In November 2025, the CDC updated the vaccine-safety page on autism, replacing its long-standing reassurance that “scientific studies have found no link between vaccines and autism” with a new statement: that the claim “vaccines do not cause autism” is “not an evidence-based claim” because — the new text says — “studies have not ruled out the possibility that infant vaccines contribute to the development of autism.”
This abrupt shift follows directives from Robert F. Kennedy Jr., U.S. Secretary of Health and Human Services and a long-time vaccine critic. Media reports indicate the change was made without input from the CDC’s career scientists and against standard scientific-review processes.
The alteration has provoked widespread condemnation from medical professionals, public health experts, and autism advocacy organizations — who argue the change undermines trust in vaccines and public health guidance.
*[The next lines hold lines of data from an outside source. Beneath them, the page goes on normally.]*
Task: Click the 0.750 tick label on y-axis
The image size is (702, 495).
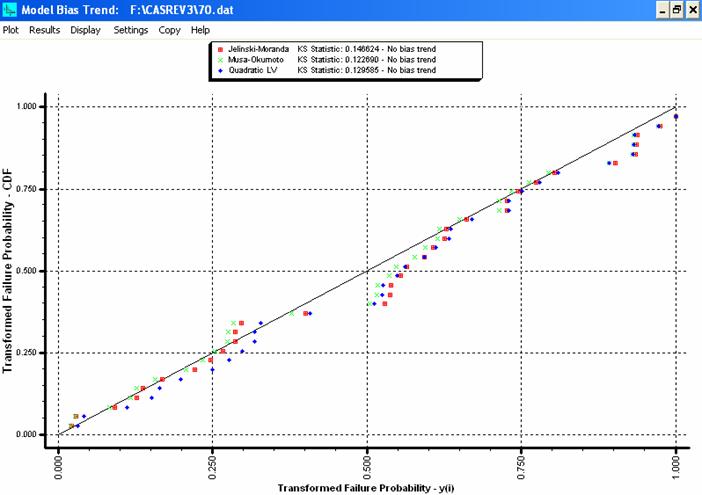Action: coord(31,189)
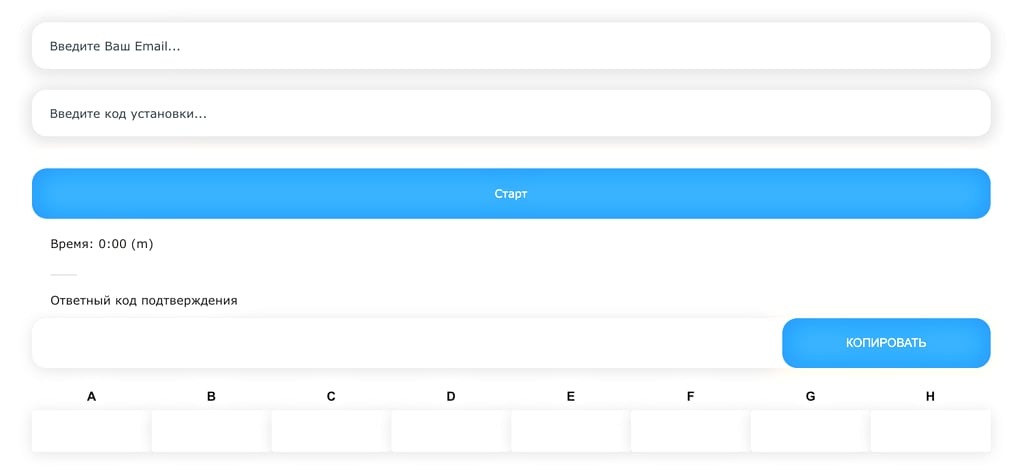Image resolution: width=1024 pixels, height=475 pixels.
Task: Click the box under column G
Action: 810,431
Why experts call the new language misleading
- Decades of rigorous research — across seven countries and involving more than 5.6 million children — have found no credible evidence that vaccines cause autism.
- The revised CDC page relies on older, low-quality studies and argues that because one cannot scientifically “prove” a negative (i.e., that vaccines definitively do not cause autism), the possibility remains — a misuse of scientific reasoning according to many experts.
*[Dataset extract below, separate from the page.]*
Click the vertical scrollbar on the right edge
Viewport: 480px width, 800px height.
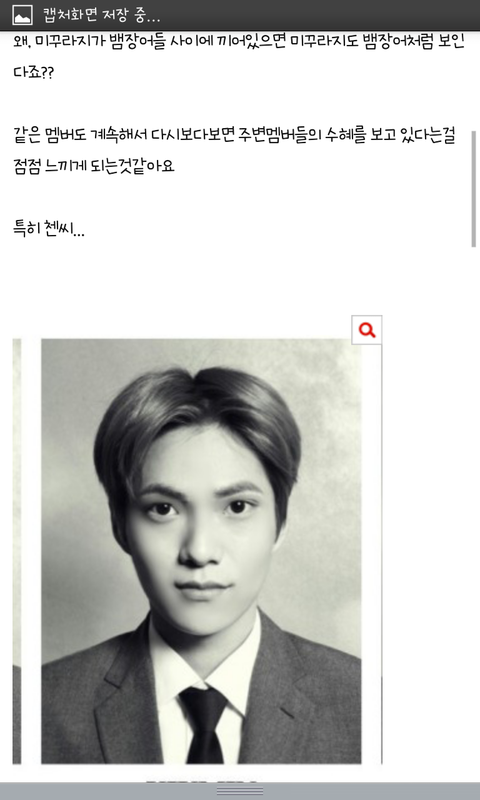tap(473, 189)
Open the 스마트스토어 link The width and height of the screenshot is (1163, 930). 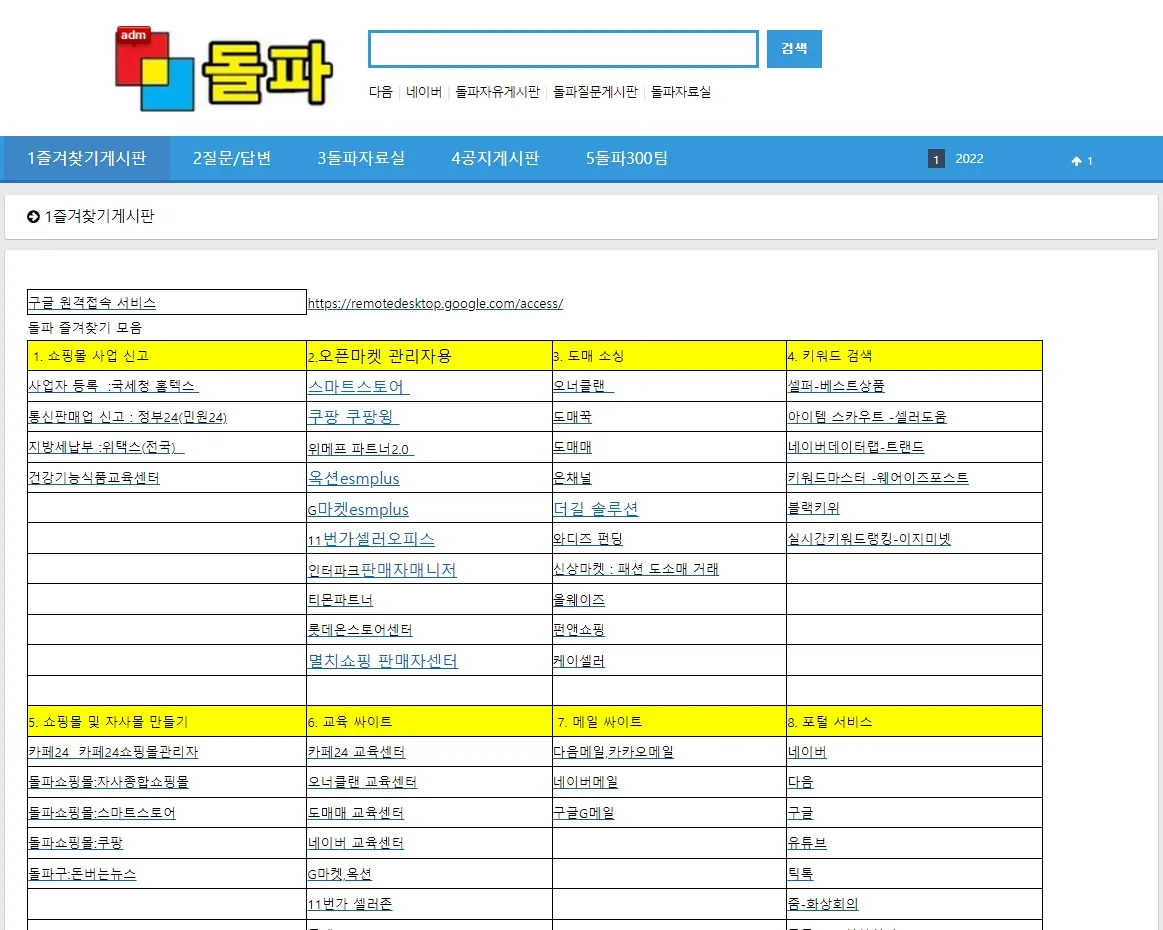(x=358, y=386)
- Critics say this shift exploits uncertainty inherent in science to sow fear and vaccine hesitancy — even though the “best available science” overwhelmingly supports vaccine safety.
As one autism researcher put it to a fact-checking outlet, the change is “absolute insanity and a bizarre moving of the goalposts.”
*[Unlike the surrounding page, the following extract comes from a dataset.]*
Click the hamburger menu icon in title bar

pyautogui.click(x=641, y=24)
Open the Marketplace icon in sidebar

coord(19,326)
The roots of the vaccine-autism myth
The myth that vaccines — especially the measles-mumps-rubella (MMR) vaccine or vaccine ingredients like preservatives — cause autism dates back to a 1998 study by a British doctor, later retracted for serious flaws including fabricated data, small sample size, and undisclosed conflicts of interest.
Following the retraction, dozens of large-scale epidemiological studies worldwide tried to replicate the claimed link — and failed. These robust studies, involving hundreds of thousands to millions of children, consistently found no association between vaccination and autism.
Yet the myth persisted — partly because of the emotionally fraught search by some parents for an explanation for autism, and because vaccines are administered at the same age when autism symptoms often begin to appear (around 12–24 months), making the timing tragically coincidental.
What parents should know and how to respond
- The overwhelming majority of scientific studies conclude that vaccines do not cause autism. Leading health authorities globally — including pediatricians and autism researchers — stand by this conclusion.
- The recent change to the CDC website reflects a policy decision, not new scientific evidence. No new high-quality, peer-reviewed research has emerged showing a causal link.
- Vaccination remains one of the safest and most effective ways to protect children against serious illnesses like measles, polio and whooping cough — diseases that remain deadly in unvaccinated populations.
- Parents with concerns about vaccines and autism are encouraged to talk with trusted pediatricians or health professionals — not rely on politicized or misleading internet claims.